By now you should know the numbers. Surveys show that people have not saved enough. And they are worried. According to PwC's 2016 Employee Financial Wellness Survey, 37 percent of those interviewed were worried that they would not be able to retire when they wanted. That survey tracks the financial well-being of full-time-employed U.S. adults nationwide.
Another survey, by the Indexed Annuity Leadership Council, says a quarter of Americans are worried about running out of money in retirement.
But the biggest regrets aren't always financial.
"Some folks say 'I wish I had enjoyed life a little more when I was working,' " says Aaron W. Smith at A.W. Smith Financial Group in Glen Allen, Va. "Now that they are older, their health is not allowing them to do some of the things they've always wanted to do in retirement."
As I've said many times before, retirement is hard, as is preparing for retirement. So here's some help from people who, for the most part, have done it. Not starting earlier.
"People always talk about how they wish they would have started sooner, put more away," says Tim McGrath at Riverpoint Wealth Management in Chicago. "A lot of times, clients wish they would have gotten organized regarding finances. If they had done it earlier, they would have changed their habits."
Not retiring sooner.
This may surprise people, but it comes up with financial planners more often than you think.

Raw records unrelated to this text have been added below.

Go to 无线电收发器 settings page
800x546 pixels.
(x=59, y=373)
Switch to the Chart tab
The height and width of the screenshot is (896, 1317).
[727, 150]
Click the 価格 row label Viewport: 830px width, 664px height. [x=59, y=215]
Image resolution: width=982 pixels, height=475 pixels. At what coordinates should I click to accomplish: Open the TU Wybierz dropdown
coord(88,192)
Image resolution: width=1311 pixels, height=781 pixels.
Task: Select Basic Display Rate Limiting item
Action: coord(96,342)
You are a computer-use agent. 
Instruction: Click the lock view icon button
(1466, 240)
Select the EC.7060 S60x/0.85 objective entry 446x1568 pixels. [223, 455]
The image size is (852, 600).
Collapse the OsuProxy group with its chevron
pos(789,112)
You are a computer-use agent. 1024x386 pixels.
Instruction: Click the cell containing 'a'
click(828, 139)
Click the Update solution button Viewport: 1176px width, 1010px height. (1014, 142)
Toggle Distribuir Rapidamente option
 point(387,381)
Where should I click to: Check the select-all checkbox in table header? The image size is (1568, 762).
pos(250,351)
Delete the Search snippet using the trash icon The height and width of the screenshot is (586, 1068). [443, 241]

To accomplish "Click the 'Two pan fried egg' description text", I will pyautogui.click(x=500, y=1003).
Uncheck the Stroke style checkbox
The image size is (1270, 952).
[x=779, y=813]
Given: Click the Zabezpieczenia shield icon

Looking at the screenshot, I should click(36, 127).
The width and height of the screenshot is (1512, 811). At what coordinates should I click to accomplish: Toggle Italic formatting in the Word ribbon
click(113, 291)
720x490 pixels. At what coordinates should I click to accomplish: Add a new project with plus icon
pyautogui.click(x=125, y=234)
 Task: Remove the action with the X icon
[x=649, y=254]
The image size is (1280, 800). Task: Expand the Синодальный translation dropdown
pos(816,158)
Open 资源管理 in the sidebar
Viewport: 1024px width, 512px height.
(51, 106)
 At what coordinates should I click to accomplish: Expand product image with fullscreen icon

"My clients don't always retire when they say," says Ken Moraif, a senior adviser at Money Matters. "Faced with actually retiring, it is stressful. So they delay it. After they do [retire], they say, 'I don't know why I waited.' They endured at work a little longer than they needed to."
Kirk Cassidy, co-president of Senior Planning Advisors in Farmington Hills, Mich., says people work longer than they need to because they don't have a customized income plan. "They have regrets afterward when they find out they didn't need to," he says. "They were working for their children rather than themselves. Working did not change their quality of life. It only changed their children's quality of life in their death."
Not getting help from a financial planner earlier.
"One of the biggest is 'I wish I had come to see you, or someone like you, years ago,' " Smith says. "I didn't come to see you because it wasn't important at that time. I was intimidated, or I was embarrassed at where I was."
"Another regret is they take advice from the people they love," he says. "We all do that. They wish they didn't get that advice from a friend or a co-worker."
Not making the right decisions for their surviving spouse.
Smith says clients often wish they had made better decision on their pension distributions. "That's a biggie," he says. "A lot of retirees, if they work for a government agency or corporation that offers a pension, and they're married, find we should have made a better decision with the pension."
Pensions offer a larger monthly benefit for a single-life benefit than they do with a survivor annuity. But the single-life benefit ends when the pensioner dies, leaving the surviving spouse without a benefit.
"Some of the folks who have taken the single-life benefit weren't in that great of health," Smith says. "But the loved one was in better health. It leaves the loved one without a pension for the remainder of their life."
Not considering taxes when making withdrawals from retirement accounts.
"Retirement planning, especially withdrawal, can be like a Rubik's Cube," Cassidy says. "You can solve the blue side, then you have a problem with the orange side. It can be complex. We want to make sure we take distributions from the right source at the right time at the right ages."
Not understanding when your strategy changes from saving to spending/withdrawal.
"When we are younger and accumulating wealth, we are making decisions in isolation," Cassidy says. "We are buying this mutual fund, buying this life insurance and taking Social Security at this time. We are making decisions in a vacuum as opposed to looking at it holistically. A holistic approach is not a one-size-fits-all retirement plan. Each one will be custom and individual, based on age, wealth, net worth, assets they have."